- SEC noted that proof-of-work crypto mining does not count as offering or selling securities under federal law.
- Mining and mining pools do not need to register with the SEC or meet any exemption rules.
- The SEC sees crypto mining as an administrative task not as an investment under securities law.
The U.S. Securities and Exchange Commission has clarified that proof-of-work mining does not involve securities transactions. This rule applies specifically to digital currencies like Bitcoin and Litecoin. The Division of Corporation Finance of the agency issued this announcement on March 20.
According to the statement, miners are exempt from registering their activities under the Securities Act of 1933. This decision establishes an important position regarding the integration of Proof-of-Work mining into U.S. securities laws.
Protocol Mining Considered Administrative
The SEC focused on what it terms “Protocol Mining.” This includes activities that help validate transactions and maintain security on PoW blockchains. These blockchains operate without central control. The mining process requires computers to solve cryptographic challenges which grants miners new crypto tokens as compensation.
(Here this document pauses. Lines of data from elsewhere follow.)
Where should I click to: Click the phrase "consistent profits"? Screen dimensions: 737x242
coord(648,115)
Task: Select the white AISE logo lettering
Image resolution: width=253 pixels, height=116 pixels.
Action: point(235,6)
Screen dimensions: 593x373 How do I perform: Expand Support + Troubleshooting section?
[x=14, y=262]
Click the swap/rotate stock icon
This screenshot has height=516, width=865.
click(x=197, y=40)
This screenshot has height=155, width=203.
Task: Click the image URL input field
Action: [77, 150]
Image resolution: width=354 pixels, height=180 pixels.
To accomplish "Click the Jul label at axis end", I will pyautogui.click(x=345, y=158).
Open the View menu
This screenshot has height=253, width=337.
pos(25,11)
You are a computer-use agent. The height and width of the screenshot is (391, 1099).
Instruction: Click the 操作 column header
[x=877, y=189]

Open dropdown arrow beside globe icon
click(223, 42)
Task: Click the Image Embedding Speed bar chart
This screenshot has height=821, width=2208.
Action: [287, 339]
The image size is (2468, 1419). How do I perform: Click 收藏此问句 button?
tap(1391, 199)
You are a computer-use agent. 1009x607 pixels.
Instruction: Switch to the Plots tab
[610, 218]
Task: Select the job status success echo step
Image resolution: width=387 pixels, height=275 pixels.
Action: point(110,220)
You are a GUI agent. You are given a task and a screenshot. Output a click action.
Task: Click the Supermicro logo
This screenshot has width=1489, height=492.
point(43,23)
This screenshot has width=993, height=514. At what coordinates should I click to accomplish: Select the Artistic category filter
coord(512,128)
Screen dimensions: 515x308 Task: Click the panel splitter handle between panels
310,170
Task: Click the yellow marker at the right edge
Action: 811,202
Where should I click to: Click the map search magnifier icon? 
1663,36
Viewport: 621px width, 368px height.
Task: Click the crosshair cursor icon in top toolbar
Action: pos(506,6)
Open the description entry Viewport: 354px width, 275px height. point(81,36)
According to the SEC, these actions do not reflect efforts that qualify as securities offerings. Instead, the regulator views mining as a mechanical task. Miners do not need to hold or invest in the network’s native tokens to participate.
Mining Pools Also Exempt
The statement also addressed mining pools. In these, multiple miners combine their computational resources. This increases their chance of earning crypto rewards. The SEC clarified that pooling resources does not transform the activity into a securities transaction.
Pool operators manage tasks like reward distribution and coordination. However, their role remains administrative. The SEC emphasized that these operators do not perform entrepreneurial tasks that would trigger securities laws.
Regulatory Certainty for Miners
The clarification removes a layer of uncertainty for PoW miners. It confirms that their efforts fall outside the Howey Test’s “efforts of others” requirement. The Howey Test determines what qualifies as a security under federal law.
SEC compliance rules do not apply to operations of miners following this announcement. Industry representatives had earlier expressed concerns regarding the lack of clear rules for the industry. The clarification from the SEC gives miners and pool operators a better understanding of the current legal framework that applies to their activities.